WORK TO BE COMPLETED: Select and copy out every line in the records containing "computer".

[[ THE DATA, beginning ]]

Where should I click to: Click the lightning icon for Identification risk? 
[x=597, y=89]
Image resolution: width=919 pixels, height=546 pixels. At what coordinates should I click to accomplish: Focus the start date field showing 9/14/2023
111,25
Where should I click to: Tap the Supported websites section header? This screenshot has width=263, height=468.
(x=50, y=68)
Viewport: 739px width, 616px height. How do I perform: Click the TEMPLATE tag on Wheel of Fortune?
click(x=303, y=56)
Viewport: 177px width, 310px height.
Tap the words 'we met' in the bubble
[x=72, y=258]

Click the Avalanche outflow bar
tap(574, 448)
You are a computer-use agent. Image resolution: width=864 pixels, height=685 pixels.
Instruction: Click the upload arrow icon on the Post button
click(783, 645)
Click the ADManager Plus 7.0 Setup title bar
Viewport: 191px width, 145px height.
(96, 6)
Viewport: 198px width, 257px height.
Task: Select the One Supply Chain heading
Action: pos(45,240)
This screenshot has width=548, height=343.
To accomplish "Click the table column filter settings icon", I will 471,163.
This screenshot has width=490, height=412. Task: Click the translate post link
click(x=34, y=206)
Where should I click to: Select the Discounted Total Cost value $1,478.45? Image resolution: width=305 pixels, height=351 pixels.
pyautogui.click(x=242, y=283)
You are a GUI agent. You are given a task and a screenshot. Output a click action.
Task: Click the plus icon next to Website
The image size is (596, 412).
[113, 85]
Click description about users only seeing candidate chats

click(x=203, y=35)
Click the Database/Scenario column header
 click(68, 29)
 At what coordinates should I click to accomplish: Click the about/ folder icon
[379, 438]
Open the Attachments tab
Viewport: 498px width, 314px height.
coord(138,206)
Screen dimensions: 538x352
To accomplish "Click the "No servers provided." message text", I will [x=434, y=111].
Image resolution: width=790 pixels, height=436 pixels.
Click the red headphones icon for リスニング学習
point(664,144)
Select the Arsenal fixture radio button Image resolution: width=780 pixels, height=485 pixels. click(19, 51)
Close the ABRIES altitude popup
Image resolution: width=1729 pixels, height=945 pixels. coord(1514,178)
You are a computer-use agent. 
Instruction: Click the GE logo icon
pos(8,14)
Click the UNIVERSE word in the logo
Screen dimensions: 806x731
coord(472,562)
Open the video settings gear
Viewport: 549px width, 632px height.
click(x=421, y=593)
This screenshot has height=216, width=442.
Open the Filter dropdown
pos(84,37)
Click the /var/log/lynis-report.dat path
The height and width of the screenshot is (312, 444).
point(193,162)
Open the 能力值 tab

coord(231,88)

[[ THE DATA, end ]]

RESPONSE:
You are a computer-use agent. Image resolution: width=864 pixels, height=685 pixels.
You are a computer-use agent. 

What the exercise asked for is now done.